The bakery, named after a verse from the Bible, is based in Northern Ireland, the only part of the UK where same-sex marriage is not legal.
General manager Daniel McArthur said: “I would like the outcome of this to be that any Christians running a business could be allowed to follow their Christian beliefs and principles in the day-to-day running of the business and that they are allowed to make decisions based on that.”
Gay marriage is a highly divisive issue in Northern Ireland and while the bakery’s decision has been backed by Christian advocacy groups it faced criticism from gay rights organisations which argue that discrimination in delivering services is illegal.

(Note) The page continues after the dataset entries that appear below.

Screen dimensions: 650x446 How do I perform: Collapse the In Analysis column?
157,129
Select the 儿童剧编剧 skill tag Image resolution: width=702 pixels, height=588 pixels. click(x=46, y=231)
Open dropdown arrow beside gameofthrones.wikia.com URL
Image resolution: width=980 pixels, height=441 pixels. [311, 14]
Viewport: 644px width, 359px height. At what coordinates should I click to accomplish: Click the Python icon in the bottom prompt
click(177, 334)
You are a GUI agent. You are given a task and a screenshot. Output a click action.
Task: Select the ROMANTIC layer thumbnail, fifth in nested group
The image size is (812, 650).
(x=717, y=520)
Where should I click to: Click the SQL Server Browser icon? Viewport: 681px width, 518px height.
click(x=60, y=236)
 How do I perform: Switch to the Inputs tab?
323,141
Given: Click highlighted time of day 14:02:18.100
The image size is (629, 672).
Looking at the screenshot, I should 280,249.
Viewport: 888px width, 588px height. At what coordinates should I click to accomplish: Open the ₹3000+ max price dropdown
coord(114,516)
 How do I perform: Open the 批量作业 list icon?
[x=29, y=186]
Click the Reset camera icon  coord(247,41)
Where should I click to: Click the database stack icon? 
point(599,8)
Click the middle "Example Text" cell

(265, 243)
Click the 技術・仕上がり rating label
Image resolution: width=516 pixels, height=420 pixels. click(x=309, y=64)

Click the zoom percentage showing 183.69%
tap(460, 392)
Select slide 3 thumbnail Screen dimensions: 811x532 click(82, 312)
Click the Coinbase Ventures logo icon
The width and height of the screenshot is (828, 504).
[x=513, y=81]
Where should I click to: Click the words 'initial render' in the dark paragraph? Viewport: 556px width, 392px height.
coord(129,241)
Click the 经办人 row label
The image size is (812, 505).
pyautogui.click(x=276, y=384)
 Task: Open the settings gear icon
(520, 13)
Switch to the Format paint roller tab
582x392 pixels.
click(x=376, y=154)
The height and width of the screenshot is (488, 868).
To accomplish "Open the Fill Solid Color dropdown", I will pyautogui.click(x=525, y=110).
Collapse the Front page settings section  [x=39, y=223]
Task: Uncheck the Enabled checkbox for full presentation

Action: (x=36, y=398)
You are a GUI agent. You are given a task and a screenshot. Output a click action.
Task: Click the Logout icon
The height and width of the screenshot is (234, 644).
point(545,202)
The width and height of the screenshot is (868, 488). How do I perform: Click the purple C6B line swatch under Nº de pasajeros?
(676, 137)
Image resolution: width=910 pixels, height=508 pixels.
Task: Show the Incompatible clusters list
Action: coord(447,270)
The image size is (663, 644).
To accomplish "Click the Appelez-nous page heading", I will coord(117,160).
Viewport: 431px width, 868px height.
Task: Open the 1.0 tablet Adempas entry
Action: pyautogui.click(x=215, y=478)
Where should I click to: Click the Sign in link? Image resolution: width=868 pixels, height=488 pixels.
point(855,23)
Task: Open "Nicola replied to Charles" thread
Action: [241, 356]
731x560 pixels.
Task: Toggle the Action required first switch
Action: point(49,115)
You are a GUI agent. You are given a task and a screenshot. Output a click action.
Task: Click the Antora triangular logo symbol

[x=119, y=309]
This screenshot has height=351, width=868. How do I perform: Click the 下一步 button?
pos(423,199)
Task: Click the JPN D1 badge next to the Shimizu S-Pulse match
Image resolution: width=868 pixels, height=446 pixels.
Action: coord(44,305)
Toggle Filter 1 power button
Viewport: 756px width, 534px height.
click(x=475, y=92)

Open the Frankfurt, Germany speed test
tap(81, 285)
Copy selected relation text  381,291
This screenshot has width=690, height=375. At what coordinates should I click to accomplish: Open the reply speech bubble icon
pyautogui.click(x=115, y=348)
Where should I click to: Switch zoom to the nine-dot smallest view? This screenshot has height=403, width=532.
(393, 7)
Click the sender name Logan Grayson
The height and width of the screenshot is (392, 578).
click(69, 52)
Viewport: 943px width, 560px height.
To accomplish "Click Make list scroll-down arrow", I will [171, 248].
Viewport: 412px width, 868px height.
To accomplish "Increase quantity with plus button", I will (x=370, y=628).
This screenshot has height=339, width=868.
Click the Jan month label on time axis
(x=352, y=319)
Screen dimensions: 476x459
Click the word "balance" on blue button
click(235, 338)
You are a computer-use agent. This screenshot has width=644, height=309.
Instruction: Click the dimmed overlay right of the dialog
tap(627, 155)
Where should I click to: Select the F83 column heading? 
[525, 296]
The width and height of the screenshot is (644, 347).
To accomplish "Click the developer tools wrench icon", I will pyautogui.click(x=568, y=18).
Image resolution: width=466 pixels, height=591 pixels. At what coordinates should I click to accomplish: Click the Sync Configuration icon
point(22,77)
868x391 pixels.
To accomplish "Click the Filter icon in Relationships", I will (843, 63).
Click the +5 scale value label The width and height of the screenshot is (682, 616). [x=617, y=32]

The devolved assembly at Stormont has rejected several attempts to change the law on gay marriage and local politicians have intervened on both sides of the bakery debate.
Ashers was founded in Newtownabbey, north of Belfast, in 1992 and is run by the McArthur family. The Christian directors oversee six shops in Northern Ireland and employ 62 people.
The company was named after a verse from the Bible, which refers to “Bread from Asher”.
Mr McArthur, 24, said the customer placed the order at the Belfast branch a number of weeks ago and it was considered by company head office, which decided it was at odds with the organisation’s beliefs.
He said: “It certainly was in contradiction with what the Bible teaches and on the following Monday we rang up the customer to let him know that we could not take his order.”
The firm gave a full refund but six weeks later received a letter from the Equality Commission, which helps those who complain of discrimination.